• _Text shown_:
Wednesday, December 15, 2010

Welcome! Or, I am insane for even thinking about doing this.

Yeah. So, this whole Time Traveling Cook thing seemed like a really good idea when I was lying in bed after two glasses of wine, trying to figure out a way to blog about SOMETHING that didn't involve wiping bodily fluids off of my toddler with the sleeve of my shirt, which is how I spend a good portion of my waking hours.

When I am not actively attempting to keep a two year-old from grievous bodily harm and an all-white-foods diet, I am trying to write a novel set in 14th century England. You know, the 1300s! Hundred Years' War! Black Death! Peasants' Revolt!

The one thing I manage to do in between the novel-ing and the offspring-death-preventing is cook. I cook for my patient, omnivorous husband and my patient, mostly-omnivorous friends. I cook to focus my chaotically jangled brain into a linear task-at-hand; to test my limits of taste and skill; to teach my daughter about the pleasures and dangers of knives, gas ranges, and well-seasoned, nearly-hereditary cast iron skillets; and to give gustatory pleasure to the people seated around my dining room table.

I cook my father-in-law's Azorean kale soup. I cook my step-grandfather's "bread on the pan." I cook my mom's baked macaroni with onions and tomatoes and obscene amounts of cheese. I cook red beans and rice from my college roommate's recipe. I cook grits because I grew up in the South; I long for good bagels because I was born in New Jersey. I cook my personal history. I am no purist, though; sometimes my personal history is made by Kraft and comes in a blue box, and I am OK with that, too.

 So back to me lying in bed NOT thinking about toddler secretions. I thought about how I cook my family history, then-- well, duh. Why not cook the human family history? In typical history-nerd fashion, my first impulse was to glean any relevant research titles from our fields of overstuffed Ikea bookshelves.  What I found only sort-of surprised me. Herewith are the books I am starting this project, along with notations:

The Horizon Cookbook and Illustrated History of Eating and Drinking through the Ages with 600 Classic International Recipes and Menus by William Harlan Hale, copyright 1968.
768 pages of usefulness.  I must admit I married into this particular tome; I found it on my husband's bookshelf while we were still in a delicate "are-we-or-aren't-we" period and put it on the bedside table as a bit of light reading. It stayed there for years. I am pretty sure it belongs to my better-half's ex-wife, who is also a history nerd, but she's not getting it back-- especially now that I have the recipe for stewed lampreys I've been longing for. Sorry, Lisa!

• _Task list_:
- 1) In the blog post, turn the paragraph beginning "I cook my father-in-law's Azorean kale soup" into a short bulleted list that keeps its main facts.
- 2) Does the blog post agree with each statement? Answer yes or no, and quote the words that decide it. (a) The novel is set in 14th-century England. (b) The writer was born in the South. (c) The Horizon Cookbook has 768 pages.

• _Input data_:
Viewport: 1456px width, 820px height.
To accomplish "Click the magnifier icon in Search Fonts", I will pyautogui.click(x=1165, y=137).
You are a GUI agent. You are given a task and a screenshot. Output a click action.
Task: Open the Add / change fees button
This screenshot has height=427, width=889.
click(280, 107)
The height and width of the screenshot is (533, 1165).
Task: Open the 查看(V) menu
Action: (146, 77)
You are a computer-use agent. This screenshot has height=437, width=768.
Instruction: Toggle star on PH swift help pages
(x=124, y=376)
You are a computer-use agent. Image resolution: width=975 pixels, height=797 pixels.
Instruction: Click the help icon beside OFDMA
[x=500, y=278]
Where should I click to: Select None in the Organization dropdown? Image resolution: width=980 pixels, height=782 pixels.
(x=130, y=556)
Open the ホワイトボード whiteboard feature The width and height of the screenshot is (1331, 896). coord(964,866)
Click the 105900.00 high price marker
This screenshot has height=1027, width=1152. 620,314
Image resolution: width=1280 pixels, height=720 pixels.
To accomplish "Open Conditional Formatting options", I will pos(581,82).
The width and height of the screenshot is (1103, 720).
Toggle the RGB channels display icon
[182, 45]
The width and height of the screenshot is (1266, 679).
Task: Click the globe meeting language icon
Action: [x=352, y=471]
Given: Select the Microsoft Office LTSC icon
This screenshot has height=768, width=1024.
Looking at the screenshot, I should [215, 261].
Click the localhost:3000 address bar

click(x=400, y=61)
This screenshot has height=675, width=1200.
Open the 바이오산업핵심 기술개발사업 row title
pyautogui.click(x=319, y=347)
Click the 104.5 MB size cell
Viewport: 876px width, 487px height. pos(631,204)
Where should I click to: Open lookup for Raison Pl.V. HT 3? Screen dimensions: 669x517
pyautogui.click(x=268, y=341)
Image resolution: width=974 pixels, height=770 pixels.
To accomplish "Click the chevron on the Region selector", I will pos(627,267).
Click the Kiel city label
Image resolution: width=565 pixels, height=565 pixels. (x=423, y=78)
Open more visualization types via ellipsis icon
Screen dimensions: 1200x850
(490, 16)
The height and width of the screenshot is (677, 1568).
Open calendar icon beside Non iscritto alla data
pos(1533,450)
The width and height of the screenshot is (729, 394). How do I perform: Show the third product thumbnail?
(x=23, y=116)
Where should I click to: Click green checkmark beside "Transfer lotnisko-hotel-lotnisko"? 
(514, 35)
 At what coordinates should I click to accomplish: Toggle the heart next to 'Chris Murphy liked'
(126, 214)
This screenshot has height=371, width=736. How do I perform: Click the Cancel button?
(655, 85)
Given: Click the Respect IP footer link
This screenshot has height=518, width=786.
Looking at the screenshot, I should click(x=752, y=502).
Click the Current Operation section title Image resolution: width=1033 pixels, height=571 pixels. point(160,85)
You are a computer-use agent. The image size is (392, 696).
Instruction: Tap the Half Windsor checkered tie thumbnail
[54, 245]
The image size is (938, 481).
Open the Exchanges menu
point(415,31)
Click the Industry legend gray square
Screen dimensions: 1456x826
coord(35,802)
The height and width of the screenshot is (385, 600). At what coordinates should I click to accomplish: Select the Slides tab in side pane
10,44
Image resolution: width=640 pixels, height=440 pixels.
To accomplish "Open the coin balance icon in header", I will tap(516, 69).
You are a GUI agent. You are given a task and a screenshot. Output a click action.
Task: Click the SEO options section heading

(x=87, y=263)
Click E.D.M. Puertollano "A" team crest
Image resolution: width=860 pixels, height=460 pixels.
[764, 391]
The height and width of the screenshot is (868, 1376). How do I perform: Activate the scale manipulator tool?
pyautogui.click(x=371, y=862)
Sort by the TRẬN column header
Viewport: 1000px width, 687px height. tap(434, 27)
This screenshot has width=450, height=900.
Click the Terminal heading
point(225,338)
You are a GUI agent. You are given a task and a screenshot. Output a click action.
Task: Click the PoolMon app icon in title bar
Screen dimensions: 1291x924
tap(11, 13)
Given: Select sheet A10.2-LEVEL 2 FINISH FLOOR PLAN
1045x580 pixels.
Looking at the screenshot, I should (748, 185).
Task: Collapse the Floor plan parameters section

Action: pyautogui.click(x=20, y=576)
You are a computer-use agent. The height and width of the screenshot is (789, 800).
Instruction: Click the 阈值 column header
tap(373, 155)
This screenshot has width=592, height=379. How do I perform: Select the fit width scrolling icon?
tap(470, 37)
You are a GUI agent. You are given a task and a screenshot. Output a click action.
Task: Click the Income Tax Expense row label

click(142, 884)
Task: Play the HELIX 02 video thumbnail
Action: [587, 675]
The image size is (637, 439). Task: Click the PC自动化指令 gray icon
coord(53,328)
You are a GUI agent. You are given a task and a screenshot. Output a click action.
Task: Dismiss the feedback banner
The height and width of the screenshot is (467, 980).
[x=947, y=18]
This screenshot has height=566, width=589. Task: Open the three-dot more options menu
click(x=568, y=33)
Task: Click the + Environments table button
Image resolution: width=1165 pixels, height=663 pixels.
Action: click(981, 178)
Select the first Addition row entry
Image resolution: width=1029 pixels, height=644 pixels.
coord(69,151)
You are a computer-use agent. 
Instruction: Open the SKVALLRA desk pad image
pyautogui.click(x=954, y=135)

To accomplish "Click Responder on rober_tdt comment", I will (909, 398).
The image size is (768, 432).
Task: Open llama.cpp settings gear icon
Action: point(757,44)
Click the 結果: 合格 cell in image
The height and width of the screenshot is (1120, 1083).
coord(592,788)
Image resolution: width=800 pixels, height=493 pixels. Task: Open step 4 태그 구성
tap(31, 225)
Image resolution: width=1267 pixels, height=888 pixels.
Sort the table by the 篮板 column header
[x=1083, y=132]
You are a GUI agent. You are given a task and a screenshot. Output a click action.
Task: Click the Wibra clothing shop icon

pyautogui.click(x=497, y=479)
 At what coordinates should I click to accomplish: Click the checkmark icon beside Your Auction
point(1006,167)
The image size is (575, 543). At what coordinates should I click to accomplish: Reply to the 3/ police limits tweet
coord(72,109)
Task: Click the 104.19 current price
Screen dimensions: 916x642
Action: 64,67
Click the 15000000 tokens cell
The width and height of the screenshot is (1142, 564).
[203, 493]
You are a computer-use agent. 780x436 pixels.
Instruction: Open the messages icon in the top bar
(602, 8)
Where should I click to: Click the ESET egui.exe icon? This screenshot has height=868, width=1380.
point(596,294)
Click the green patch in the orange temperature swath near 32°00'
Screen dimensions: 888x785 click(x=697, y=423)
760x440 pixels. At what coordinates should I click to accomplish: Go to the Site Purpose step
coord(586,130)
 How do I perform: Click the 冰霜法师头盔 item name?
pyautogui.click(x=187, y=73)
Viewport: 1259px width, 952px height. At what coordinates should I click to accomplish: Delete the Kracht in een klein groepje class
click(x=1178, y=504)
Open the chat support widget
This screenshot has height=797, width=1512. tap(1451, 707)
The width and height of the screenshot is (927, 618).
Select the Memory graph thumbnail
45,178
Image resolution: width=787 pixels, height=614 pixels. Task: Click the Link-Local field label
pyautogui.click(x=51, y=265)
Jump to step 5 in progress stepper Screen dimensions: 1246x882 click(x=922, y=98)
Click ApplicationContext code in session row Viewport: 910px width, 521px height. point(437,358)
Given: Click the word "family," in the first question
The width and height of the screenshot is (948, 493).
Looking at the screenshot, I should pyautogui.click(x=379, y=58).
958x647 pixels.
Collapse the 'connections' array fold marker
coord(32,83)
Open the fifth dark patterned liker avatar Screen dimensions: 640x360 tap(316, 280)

• _Answer list_:
- 1)
- Dishes from family and friends: her father-in-law's Azorean kale soup, her step-grandfather's "bread on the pan," her mom's baked macaroni with onions, tomatoes and lots of cheese, and red beans and rice from her college roommate's recipe.
- Dishes tied to her past: grits, because she grew up in the South, and a longing for good bagels, because she was born in New Jersey.
- The idea behind it: she cooks her personal history.
- Not a purist: sometimes that history is Kraft in a blue box, and she is OK with that.

- 2)
(a) Yes: "I am trying to write a novel set in 14th century England."
(b) No: "I long for good bagels because I was born in New Jersey."
(c) Yes: "768 pages of usefulness."